NEIL CHAMBERS Psychotherapist
Relevant Research

I was trained as a research psychologist, which means that I learned the importance of solid, well designed research to provide evidence for or against a theory, practice or technique. As my training was in psychological assessment, however, I also came to realize the limitations of our ability to measure the most complex aspects of the human mind and personality. I remember one valued professor cautioning us against ‘methodolatry’, that is, the tendency to only research what you can measure.

For many years psychoanalysis and psychoanalytic psychotherapy fell between the cracks of scientific investigation precisely because we did not have sufficiently advanced methods to measure the complexities of the mind that these therapies address. Fortunately that is changing. Recent real time brain-imaging techniques are beginning to provide clear evidence for some key psychoanalytic claims and indeed a whole new and exciting field has emerged in neuro-psychoanalysis. Advances in qualitative measurement are beginning to lend much more credence to the value of case studies or research projects that involve smaller numbers of individuals, the sort of project that is more relevant for psychoanalytic research.

**Extracted entries:**

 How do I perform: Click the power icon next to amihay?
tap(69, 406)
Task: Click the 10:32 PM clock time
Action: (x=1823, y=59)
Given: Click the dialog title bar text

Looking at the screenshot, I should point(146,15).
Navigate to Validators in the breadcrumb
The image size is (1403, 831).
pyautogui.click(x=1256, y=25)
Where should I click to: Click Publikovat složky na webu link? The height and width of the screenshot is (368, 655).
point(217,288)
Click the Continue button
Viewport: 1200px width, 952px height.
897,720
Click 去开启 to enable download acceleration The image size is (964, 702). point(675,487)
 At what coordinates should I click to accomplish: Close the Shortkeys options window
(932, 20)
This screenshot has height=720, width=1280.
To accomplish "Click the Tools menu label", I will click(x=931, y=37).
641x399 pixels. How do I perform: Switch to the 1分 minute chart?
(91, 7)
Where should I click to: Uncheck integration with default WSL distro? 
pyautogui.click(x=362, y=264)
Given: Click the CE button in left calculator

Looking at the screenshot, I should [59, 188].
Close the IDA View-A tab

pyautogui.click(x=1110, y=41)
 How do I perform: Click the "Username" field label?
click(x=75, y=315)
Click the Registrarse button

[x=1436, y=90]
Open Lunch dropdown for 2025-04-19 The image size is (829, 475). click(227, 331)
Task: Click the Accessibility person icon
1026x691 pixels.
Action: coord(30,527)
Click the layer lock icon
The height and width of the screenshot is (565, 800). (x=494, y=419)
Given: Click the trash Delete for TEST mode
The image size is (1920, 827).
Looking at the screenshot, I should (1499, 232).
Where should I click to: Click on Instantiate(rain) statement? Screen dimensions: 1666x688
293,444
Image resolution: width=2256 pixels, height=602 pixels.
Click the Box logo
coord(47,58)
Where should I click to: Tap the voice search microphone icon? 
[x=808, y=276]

**Exercises:**
• 1. List every item the Relevant Research page says solid, well-designed research can provide evidence for or against.
• 2. Answer each question from the Relevant Research page, one line per answer.
(a) In what area was the author's training?
(b) What did a valued professor caution students against?
(c) What new field does the text say has emerged?
• 3. Transcribe a passage from the Relevant Research page. Begin at the words "I was trained" and stop after "you can measure.".

**Answers for the tasks:**
• 1.
- a theory
- a practice
- a technique

• 2.
(a) Psychological assessment
(b) 'Methodolatry', that is, the tendency to only research what you can measure
(c) Neuro-psychoanalysis

• 3.
I was trained as a research psychologist, which means that I learned the importance of solid, well designed research to provide evidence for or against a theory, practice or technique. As my training was in psychological assessment, however, I also came to realize the limitations of our ability to measure the most complex aspects of the human mind and personality. I remember one valued professor cautioning us against ‘methodolatry’, that is, the tendency to only research what you can measure.